Heat engines can take on many different forms.  As a result, they can be considerably different from one another.  However, all of them will have the same characteristics.

1.  All heat engines receive heat from a high-temperature source.
2. Part of the heat from the high-temperature source is converted to work usually through the use of a shaft.
3. The remaining heat is rejected to a low temperature sink.
4. All heat engines operate on a cycle.

### What is a Heat Engine?

Like most cyclic device heat engines use a working fluid which heat is transferred to and from.  Heat engines do not include engines that involve internal combustion.  These type of engines operate on a mechanical cycle not a thermodynamic cycle.  The reason for this is because fluid inside an internal combustion engine does not undergo a complete cycle.  This is because the exhaust is not cooled inside the engine but is instead purged  and replaced with a fresh air-and-fuel mixture.

On the other hand, a steam power plant best represent the definition of a heat engine.  A steam power plant is an external-combustion engine.  This means that the combustion takes place outside the engine.  As a result, thermal energy will be transferred to the steam as heat during the process.  Below is simplified schematic of a a steam power plant.

Where,

$Q_{in}$ = Heat supplied to the steam inside the boiler from a high temperature source. (Furnace)

$Q_{out}$ = Heat rejected from the steam inside a condenser to a low temperature sink.  (Lake, Ocean, River, Atmosphere, etc.)

$W_{out}$ = work delivered by the steam from it expanding in the turbine.

$W_{in}$ = Work required to compress the water to boiler pressure.

To determine the net work output you would find the difference between the total work output and the total work input.

(Eq 1) $W_{net,out}=W_{out}-W_{in}$ (kJ)

In addition, the net work can also be determined solely from the heat transfer data.
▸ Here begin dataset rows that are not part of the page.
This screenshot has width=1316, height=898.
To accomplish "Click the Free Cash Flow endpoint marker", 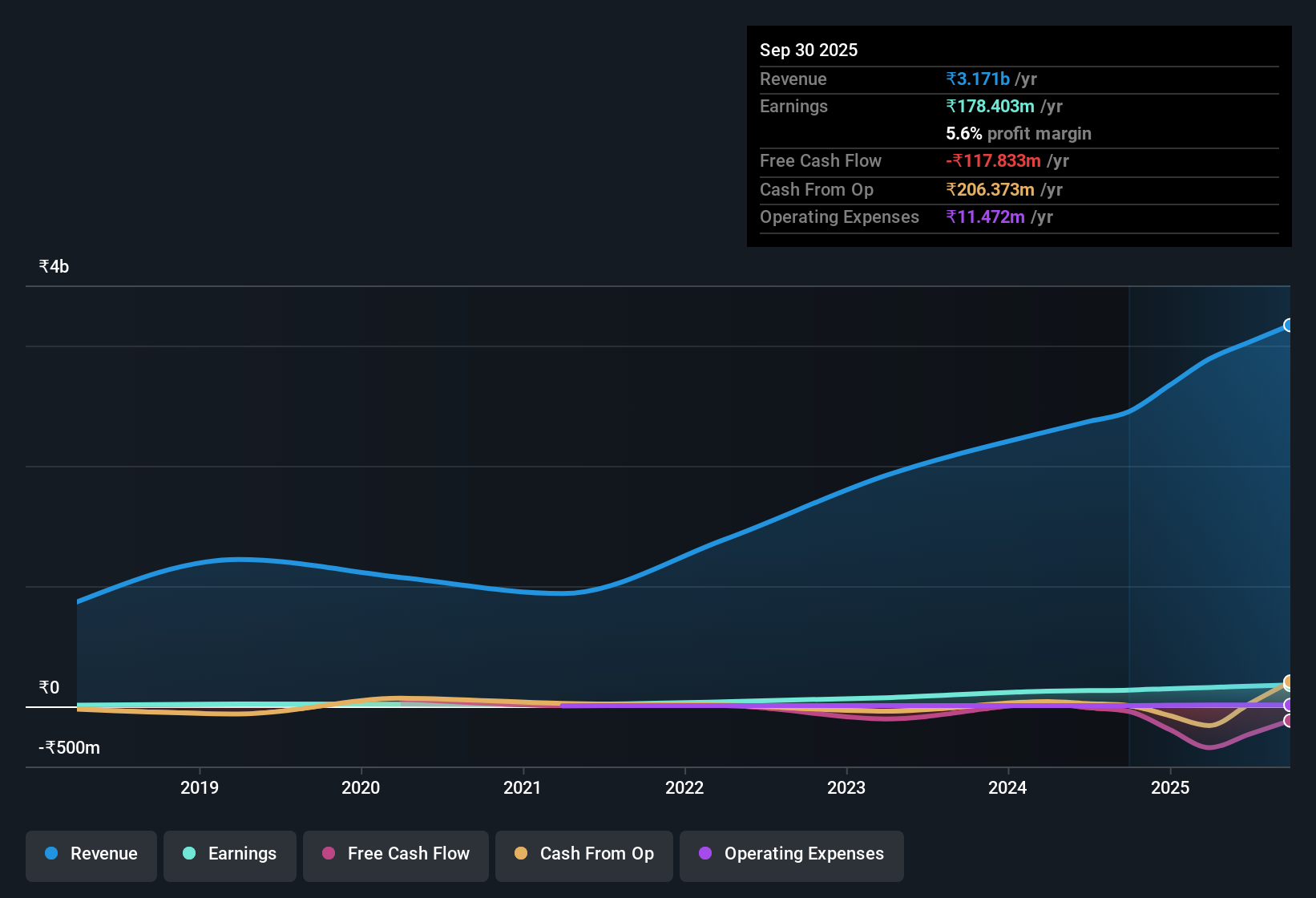I will (1288, 722).
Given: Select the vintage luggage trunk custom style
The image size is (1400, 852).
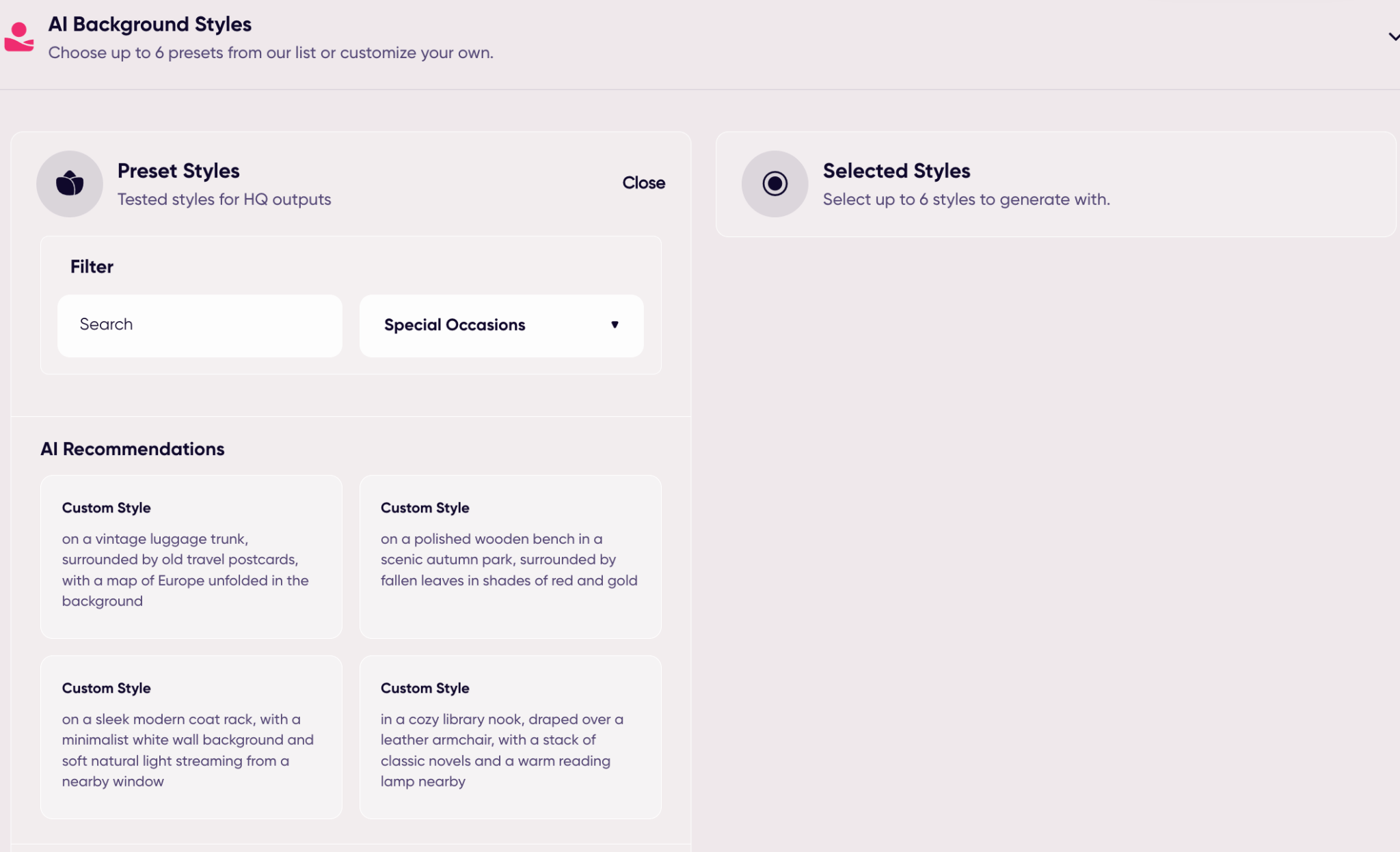Looking at the screenshot, I should pos(191,557).
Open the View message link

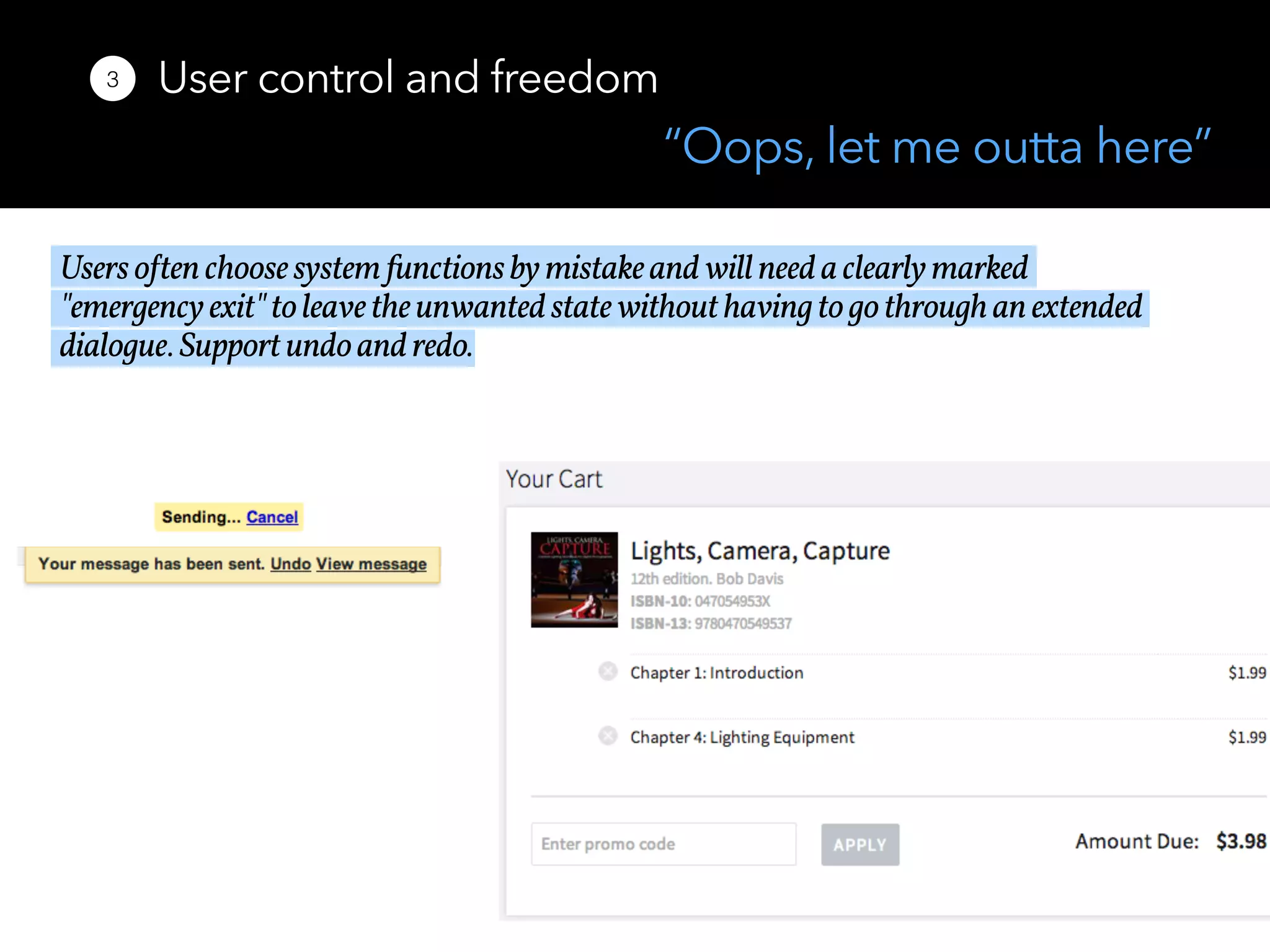[x=371, y=564]
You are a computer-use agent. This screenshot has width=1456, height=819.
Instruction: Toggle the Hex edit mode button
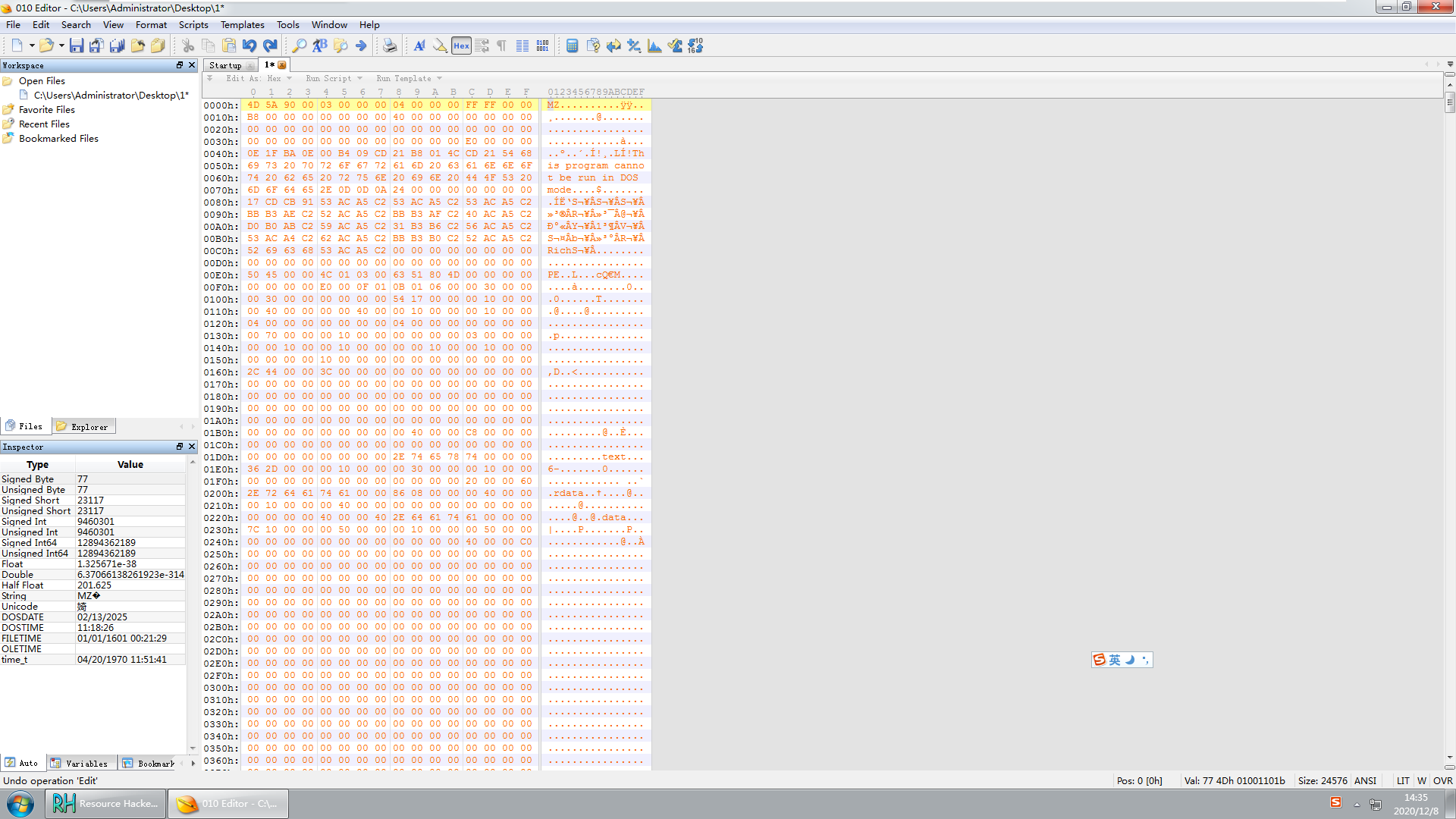click(x=461, y=46)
Hence,

(Eq 2) $W_{net,out}=Q_{in} – Q_{out}$

### Thermal Efficiency

During a cycle $Q_{out}$ represents the magnitude of energy that was wasted to complete the cycle.  For a cycle $Q_{out}$ can never be zero.  In turn, this results in the net work output always being less than the heat input.  Because of this only a fraction of the heat transferred to the heat engine is converted into work.  How much of this heat is converted to work is dependent on thermal efficiency, $η_{th}$.  For a heat engine, the following equation is used to calculate thermal efficiency.
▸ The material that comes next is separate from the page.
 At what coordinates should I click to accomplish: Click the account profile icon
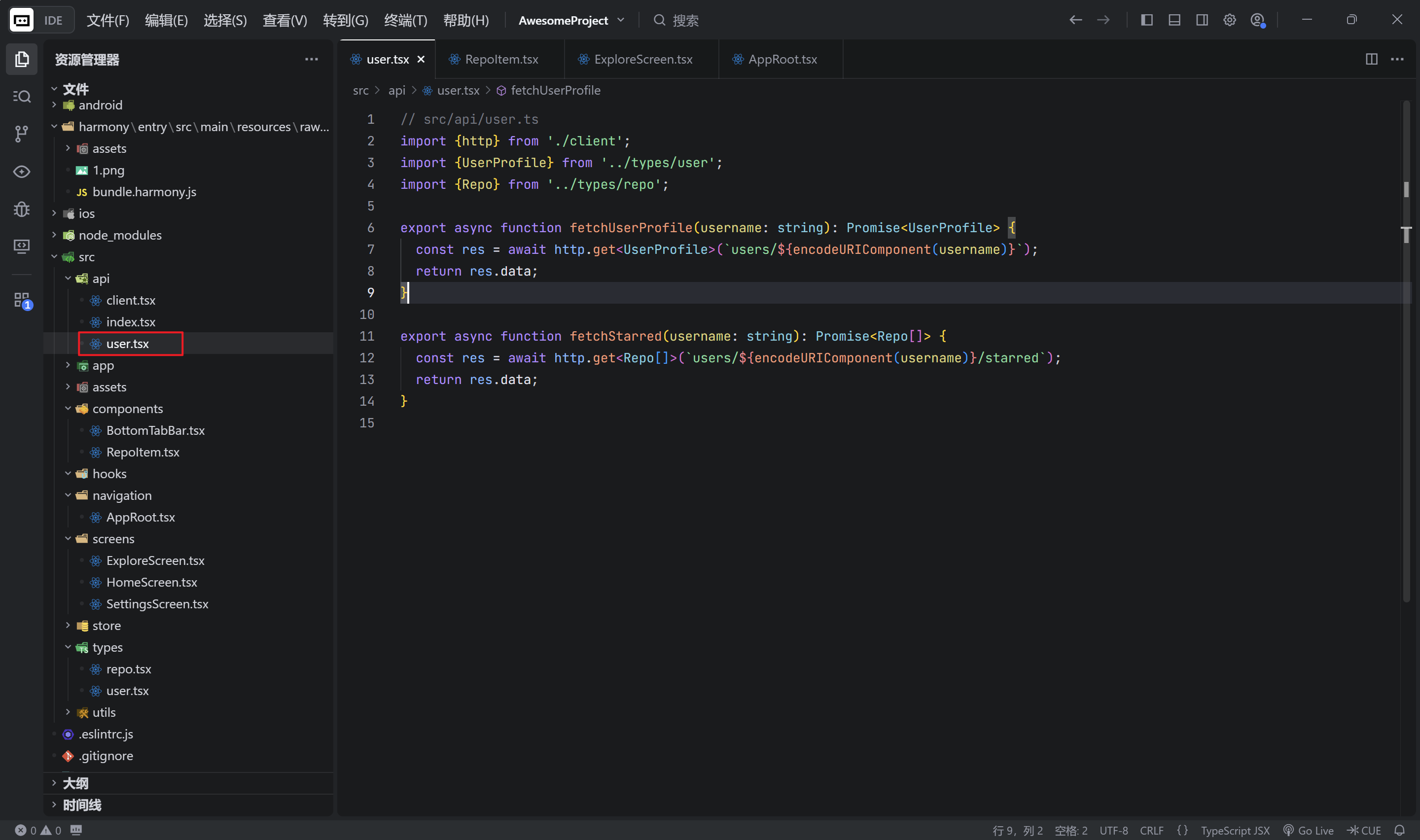tap(1257, 20)
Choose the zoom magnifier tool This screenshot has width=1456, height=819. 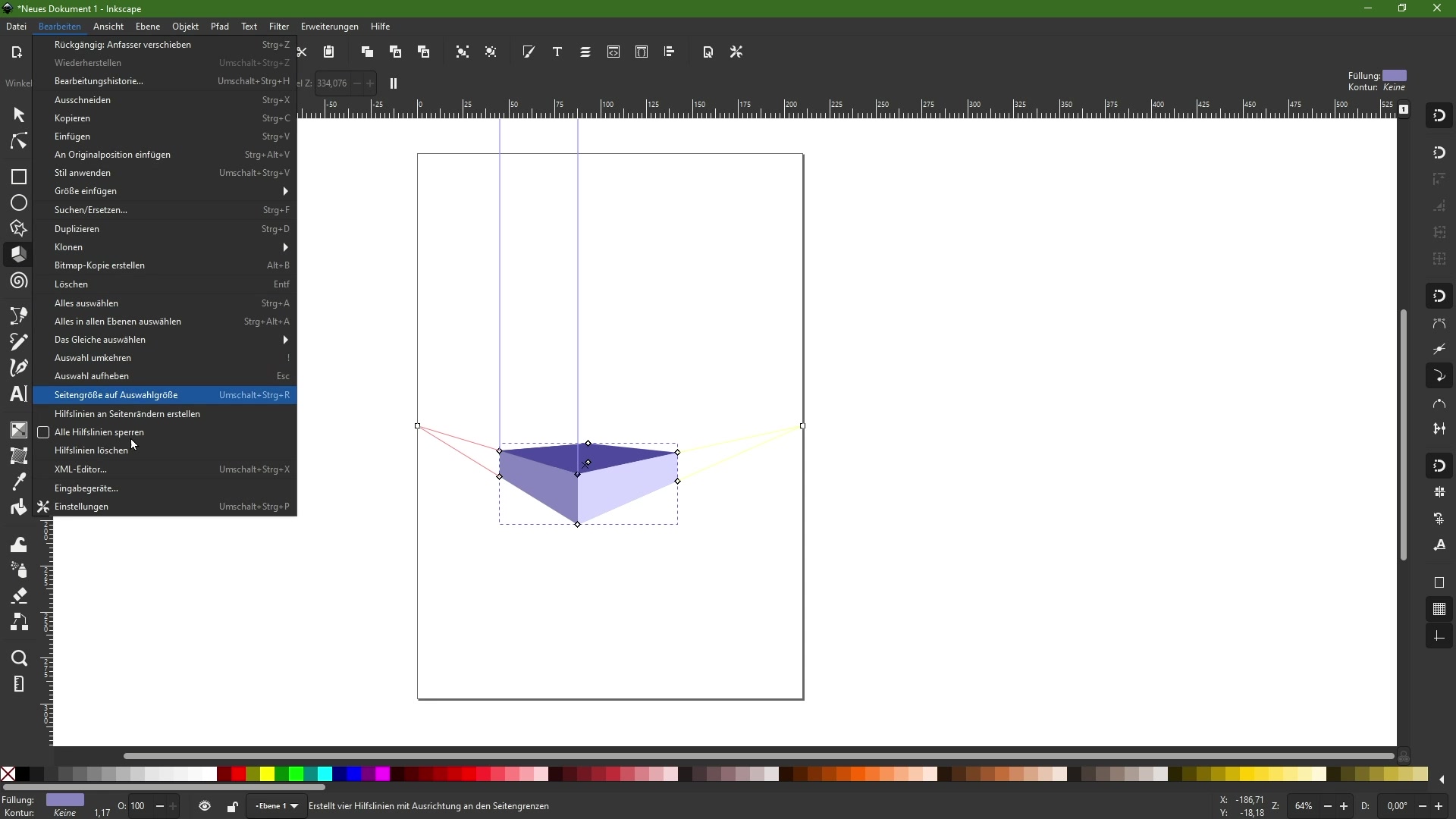click(18, 658)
(Eq 3) $η_{th}=\frac{W_{net,out}}{Q_{in}}$

Thermal efficiency can also be calculated using the following equation.

(Eq 4) $η_{th}=1-\frac{Q_{out}}{Q_{in}}$

### Kelvin-Planck Statement

Kelvin-Planck statement is a statement of the second law of thermodynamics.  It takes in consideration that no matter how efficient a cycle is there must be some rejected heat to a low temperature reservoir.  The Kelvin-Planck statement is expressed as the following.

“It is impossible for any device that operates on a cycle to receive heat from a single reservoir and produce a net amount of work.”

This means that there is no heat engine that can have 100% efficiency.